## OBJECTIF ÉNONCÉ 1
Pour chaque énoncé, indiquez s'il concorde avec l'article sur la dernière saison de La Gare aux sorcières, en répondant par oui ou par non et en citant à l'identique les mots décisifs de l'article. (a) Le Centre touristique Gruyères-Moléson-Vudalla occupe la salle de début décembre à fin mars. (b) La salle dispose de 200 places. (c) La Catillon ne présentera plus ses propres productions dans la salle.
## OBJECTIF ÉNONCÉ 2
Prolongez l'article sur la dernière saison de La Gare aux sorcières en reprenant juste après sa dernière phrase.

Dernière saison théâtrale pour La Gare aux sorcières

| jeu, 21. aoû. 2014
Encore une saison pour la Catillon. Après quoi, elle tirera le rideau sur quatorze années de programmation théâtrale. Explications.

PAR YANN GUERCHANIK

Quatorze ans de vue plongeante sur le drame et la comédie, de vertige pour un vers ou une tirade, de cordée entre spectateurs et comédiens. Depuis 2001, on pouvait monter à Moléson pour aller au théâtre. Encore une saison et ce sera la fin. En présentant la programmation 2014-2015, la Catillon annonce qu’elle tire le rideau sur sa saison culturelle. Avec des trémolos dans la voix.
«C’est la dernière… souffle Monique Marmy. La salle existera toujours et nous continuerons d’y présenter les productions de la Catillon. Mais on ne programmera plus de spectacles professionnels.» La décision a germé ce printemps.
«C’est d’abord très compliqué d’avoir une saison coupée en deux, explique Vincent Brodard, également membre du comité de programmation. Nous partageons la salle avec le Centre touristique Gruyères-Moléson-Vudalla (GMV) qui l’utilise du début décembre jusqu’à la fin mars. Sachant que juin est un mois difficile et que la saison s’interrompt en juillet-août, il a toujours été difficile de compter sur la disponibilité des troupes.»
Faire venir les compagnies est une chose, faire venir le public en est une autre: «Il faut les faire monter, les gens!» Catherine Scyboz rappelle volontiers «qu’au moindre flocon de neige, beaucoup téléphonent pour demander si la soirée aura lieu». Les premières années, La Gare aux sorcières a connu une fréquentation qui allait crescendo. Depuis, le nombre de spectateurs est stable… mais la salle est rarement pleine.


De guerre lasse
«En moyenne, 60% des 120 places sont prises, relève Brigitte Rime. Les bons soirs représentent 80 à 100 spectateurs, les mauvais une trentaine.» Résultat des courses: les budgets – autour des 30000 francs – sont rarement équilibrés. «Chaque année, il faut puiser un peu dans la caisse de la Catillon», se dé-sole l’équipe de programmation. Avec ses spectacles comme Jehan l’éclopé ou Lysistrata, la société s’est constitué un pécule appréciable pour boucler les fins de saisons difficiles.

## DONNÉES FOURNIES
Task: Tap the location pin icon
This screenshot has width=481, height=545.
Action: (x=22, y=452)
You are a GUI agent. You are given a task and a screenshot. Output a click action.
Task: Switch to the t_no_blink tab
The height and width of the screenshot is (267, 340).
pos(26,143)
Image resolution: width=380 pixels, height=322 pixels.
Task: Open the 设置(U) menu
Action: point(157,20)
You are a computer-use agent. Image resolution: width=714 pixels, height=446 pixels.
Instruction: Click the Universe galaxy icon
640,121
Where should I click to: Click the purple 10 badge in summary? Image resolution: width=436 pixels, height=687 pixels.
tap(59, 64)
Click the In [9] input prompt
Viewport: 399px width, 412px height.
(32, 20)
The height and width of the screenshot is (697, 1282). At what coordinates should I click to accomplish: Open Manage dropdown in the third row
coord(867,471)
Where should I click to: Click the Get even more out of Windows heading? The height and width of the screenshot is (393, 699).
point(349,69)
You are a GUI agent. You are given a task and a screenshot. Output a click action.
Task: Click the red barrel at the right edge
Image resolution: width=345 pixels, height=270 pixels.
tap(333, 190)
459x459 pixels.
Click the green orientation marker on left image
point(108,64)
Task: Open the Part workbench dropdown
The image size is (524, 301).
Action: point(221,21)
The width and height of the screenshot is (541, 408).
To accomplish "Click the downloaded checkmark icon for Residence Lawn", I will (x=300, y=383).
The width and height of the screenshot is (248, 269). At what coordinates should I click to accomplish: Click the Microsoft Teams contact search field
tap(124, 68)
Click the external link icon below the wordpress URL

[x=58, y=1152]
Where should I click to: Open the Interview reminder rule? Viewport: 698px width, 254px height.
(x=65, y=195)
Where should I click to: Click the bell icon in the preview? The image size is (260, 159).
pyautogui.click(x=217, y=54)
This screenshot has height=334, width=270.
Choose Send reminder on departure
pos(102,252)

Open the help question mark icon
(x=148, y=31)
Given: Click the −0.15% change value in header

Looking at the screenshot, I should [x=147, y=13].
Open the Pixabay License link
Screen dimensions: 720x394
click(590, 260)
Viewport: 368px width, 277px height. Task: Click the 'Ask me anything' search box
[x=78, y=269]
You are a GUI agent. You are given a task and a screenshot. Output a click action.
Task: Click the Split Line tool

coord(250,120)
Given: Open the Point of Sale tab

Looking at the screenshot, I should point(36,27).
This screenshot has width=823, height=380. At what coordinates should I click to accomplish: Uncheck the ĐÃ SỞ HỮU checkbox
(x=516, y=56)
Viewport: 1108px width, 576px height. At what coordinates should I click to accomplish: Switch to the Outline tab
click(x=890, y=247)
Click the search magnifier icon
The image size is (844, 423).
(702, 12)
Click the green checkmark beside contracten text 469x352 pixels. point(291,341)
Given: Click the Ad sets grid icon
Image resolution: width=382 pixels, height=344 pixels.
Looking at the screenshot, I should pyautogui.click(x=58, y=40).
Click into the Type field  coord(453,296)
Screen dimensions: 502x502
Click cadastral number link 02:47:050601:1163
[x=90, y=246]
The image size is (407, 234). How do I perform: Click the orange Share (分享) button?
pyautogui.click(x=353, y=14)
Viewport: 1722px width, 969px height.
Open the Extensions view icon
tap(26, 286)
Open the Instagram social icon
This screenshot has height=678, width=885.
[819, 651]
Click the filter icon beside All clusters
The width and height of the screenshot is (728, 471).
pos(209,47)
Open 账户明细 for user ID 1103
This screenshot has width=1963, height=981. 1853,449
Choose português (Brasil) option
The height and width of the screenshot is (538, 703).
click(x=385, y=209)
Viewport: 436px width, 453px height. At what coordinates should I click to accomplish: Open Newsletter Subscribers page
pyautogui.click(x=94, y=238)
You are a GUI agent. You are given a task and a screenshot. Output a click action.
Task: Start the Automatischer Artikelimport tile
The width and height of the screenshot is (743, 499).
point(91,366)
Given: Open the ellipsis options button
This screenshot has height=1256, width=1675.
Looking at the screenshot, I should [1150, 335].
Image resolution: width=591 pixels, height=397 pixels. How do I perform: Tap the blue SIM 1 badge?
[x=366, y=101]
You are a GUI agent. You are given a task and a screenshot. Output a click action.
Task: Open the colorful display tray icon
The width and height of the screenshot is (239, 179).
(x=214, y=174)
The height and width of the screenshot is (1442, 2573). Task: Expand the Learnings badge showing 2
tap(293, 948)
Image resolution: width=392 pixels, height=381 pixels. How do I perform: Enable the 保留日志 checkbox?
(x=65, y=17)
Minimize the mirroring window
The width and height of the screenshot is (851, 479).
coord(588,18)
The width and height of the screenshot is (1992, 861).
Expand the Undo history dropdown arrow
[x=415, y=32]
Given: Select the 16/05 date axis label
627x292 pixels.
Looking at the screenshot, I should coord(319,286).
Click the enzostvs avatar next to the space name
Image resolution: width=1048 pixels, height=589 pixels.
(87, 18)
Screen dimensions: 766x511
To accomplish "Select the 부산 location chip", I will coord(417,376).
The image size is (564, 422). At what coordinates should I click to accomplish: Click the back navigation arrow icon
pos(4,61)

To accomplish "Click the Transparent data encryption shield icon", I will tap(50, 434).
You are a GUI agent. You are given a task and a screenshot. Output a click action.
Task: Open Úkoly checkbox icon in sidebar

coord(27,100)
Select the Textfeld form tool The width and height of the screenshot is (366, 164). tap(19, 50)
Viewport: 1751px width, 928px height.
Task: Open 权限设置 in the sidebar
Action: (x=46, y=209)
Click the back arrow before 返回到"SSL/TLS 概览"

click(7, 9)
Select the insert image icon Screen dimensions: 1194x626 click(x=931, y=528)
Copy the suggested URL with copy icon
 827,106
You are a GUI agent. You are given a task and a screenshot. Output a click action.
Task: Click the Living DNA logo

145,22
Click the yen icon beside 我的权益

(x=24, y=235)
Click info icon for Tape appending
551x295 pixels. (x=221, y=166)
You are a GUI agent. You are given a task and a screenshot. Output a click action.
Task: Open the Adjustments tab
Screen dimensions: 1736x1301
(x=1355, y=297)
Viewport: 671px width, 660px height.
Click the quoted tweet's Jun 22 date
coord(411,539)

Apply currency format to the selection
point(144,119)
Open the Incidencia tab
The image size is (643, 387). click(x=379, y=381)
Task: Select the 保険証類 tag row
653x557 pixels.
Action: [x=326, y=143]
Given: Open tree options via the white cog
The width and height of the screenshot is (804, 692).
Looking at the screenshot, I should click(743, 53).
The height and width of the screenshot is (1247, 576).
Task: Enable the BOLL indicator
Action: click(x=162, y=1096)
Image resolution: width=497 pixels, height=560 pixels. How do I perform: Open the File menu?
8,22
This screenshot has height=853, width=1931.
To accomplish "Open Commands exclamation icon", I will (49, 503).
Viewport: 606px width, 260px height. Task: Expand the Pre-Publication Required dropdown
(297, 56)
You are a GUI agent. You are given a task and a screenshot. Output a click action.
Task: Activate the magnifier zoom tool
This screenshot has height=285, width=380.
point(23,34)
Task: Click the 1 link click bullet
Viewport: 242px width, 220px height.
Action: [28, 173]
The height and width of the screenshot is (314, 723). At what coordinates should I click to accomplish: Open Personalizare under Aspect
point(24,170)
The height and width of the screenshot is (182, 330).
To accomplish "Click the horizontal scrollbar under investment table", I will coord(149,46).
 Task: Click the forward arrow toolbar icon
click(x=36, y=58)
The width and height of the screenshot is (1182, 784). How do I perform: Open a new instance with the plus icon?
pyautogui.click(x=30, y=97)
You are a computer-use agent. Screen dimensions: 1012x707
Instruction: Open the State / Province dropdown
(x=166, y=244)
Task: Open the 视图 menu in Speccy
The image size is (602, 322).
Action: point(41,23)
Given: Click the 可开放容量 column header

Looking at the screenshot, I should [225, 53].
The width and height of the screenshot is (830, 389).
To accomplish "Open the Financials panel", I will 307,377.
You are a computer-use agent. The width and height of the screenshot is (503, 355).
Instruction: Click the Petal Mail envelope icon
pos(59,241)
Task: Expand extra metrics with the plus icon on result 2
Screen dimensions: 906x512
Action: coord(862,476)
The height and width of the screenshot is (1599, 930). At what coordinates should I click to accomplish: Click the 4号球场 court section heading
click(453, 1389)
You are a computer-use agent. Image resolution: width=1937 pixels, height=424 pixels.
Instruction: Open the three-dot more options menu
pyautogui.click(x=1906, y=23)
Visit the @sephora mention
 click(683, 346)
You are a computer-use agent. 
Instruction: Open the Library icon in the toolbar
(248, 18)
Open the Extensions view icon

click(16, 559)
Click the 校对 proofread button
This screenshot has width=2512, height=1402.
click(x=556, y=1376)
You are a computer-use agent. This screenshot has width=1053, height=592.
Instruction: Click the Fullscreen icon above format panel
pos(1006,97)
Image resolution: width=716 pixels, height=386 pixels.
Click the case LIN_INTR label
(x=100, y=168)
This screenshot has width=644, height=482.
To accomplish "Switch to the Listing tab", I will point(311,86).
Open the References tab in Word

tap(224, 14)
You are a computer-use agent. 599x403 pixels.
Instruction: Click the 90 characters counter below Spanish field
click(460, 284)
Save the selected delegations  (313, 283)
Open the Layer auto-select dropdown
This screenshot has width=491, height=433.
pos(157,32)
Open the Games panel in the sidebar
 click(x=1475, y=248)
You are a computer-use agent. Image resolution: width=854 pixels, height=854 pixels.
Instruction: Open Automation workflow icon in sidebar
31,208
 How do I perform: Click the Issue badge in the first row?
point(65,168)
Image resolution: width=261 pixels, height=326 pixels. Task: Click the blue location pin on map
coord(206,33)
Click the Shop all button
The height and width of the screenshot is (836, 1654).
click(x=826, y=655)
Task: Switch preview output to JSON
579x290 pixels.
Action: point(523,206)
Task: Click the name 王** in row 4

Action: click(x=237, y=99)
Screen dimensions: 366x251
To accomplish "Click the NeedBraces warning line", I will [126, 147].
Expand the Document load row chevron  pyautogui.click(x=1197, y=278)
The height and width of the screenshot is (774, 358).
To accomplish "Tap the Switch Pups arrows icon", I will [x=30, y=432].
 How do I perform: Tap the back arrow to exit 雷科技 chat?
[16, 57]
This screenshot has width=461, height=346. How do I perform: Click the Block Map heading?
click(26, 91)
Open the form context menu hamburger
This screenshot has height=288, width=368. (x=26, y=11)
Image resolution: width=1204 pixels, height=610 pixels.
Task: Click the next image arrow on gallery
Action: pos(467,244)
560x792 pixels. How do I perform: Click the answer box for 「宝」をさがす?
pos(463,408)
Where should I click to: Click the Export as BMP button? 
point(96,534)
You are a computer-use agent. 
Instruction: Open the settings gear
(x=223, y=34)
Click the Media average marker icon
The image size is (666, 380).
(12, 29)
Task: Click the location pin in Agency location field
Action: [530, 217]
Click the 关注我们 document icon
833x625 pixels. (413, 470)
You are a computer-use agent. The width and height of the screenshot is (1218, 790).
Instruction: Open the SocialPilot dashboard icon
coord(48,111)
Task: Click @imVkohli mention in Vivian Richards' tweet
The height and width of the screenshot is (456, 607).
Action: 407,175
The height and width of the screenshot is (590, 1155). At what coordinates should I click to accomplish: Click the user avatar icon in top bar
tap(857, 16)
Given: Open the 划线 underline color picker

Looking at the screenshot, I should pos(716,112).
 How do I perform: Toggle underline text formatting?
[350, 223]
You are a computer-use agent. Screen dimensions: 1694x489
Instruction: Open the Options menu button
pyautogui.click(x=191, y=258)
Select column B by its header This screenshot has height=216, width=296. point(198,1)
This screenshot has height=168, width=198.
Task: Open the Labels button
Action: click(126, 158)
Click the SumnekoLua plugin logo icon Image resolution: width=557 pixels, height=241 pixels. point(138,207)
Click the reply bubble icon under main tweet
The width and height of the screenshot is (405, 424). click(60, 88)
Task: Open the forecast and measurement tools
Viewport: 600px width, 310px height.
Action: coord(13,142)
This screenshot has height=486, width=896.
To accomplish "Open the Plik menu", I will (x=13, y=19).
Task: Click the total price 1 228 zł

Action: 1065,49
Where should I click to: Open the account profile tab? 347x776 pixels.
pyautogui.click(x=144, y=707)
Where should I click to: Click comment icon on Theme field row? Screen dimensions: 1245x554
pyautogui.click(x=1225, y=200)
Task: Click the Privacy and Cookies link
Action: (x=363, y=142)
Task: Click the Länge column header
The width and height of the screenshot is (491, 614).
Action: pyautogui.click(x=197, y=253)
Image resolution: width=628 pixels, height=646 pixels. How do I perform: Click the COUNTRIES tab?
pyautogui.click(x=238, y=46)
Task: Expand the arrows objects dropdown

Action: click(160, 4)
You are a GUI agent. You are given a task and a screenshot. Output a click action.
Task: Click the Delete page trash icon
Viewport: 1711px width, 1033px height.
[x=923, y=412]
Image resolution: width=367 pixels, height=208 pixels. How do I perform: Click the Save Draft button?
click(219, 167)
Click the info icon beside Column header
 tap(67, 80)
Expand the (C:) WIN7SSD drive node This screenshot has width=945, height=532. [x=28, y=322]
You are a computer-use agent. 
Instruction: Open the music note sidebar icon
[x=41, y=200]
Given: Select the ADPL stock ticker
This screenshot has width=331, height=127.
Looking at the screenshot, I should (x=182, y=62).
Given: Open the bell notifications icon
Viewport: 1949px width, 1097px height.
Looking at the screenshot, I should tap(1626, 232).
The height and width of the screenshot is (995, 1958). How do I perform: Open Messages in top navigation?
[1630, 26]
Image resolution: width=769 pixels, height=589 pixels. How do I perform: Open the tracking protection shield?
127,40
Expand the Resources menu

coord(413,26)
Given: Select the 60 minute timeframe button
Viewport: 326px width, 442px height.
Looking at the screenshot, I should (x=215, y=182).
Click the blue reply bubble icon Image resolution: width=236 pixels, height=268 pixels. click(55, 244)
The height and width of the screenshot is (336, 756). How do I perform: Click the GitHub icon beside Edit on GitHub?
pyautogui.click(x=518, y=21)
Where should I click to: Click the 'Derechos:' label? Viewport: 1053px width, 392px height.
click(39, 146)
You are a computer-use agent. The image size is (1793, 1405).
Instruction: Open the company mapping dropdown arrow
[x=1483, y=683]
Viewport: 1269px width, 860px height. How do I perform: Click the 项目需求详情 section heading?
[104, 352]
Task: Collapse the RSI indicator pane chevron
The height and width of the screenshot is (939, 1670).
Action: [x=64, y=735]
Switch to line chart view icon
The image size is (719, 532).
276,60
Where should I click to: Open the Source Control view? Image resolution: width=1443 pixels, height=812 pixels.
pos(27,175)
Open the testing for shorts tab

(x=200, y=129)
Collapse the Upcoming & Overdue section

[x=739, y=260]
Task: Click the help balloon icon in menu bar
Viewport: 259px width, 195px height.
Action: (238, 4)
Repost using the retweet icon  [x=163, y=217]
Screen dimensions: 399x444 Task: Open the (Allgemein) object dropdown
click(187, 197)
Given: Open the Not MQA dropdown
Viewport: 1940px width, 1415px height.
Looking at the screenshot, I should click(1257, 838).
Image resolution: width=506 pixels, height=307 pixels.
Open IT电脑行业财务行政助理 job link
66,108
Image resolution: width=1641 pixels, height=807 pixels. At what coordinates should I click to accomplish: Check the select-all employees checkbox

## CORRIGÉ 1
(a) Oui : « qui l’utilise du début décembre jusqu’à la fin mars ».
(b) Non : « En moyenne, 60% des 120 places sont prises ».
(c) Non : « nous continuerons d’y présenter les productions de la Catillon ».

## CORRIGÉ 2
«C’est dommage, soupire Vincent Brodard. D’autant qu’on n’est jamais tombés dans la facilité. On a toujours proposé des spectacles de qualité et l’on regrette vraiment de ne pas être parvenus à attirer plus de monde.» Rappelons que la Catillon regroupe 50 membres, qui se déplacent comme un seul homme pour «les spectacles maison», mais qu’ils se font plus rares le reste du temps.
L’équipe s’est résolue de guerre lasse. «Cela devenait très complexe d’intégrer le spectacle de la Catillon et celui des enfants dans une saison si courte, résume Vincent Brodard. Et tout cela, pour une salle dégarnie…» Assez pour rendre les comités plutôt pénibles. Surtout que la troupe connaît désormais des répétitions moins confortables. Ces dernières ont traditionnellement lieu durant la pause hivernale. Or, depuis deux ans, le bar «après-ski» investit une bonne partie des locaux.


Avenir incertain
«Avec les GMV, nous avons une convention contractuelle jusqu’en 2016», stipule Vincent Brodard. Après, c’est l’inconnu. Les temps semblent éloignés où le rêve battait son plein. C’était en 2007: une cinquantaine de bénévoles retroussaient les manches pour installer un foyer digne de ce nom, avec des loges et des toilettes. Pour accueillir aux mieux les compagnies et les spectateurs au Moléson.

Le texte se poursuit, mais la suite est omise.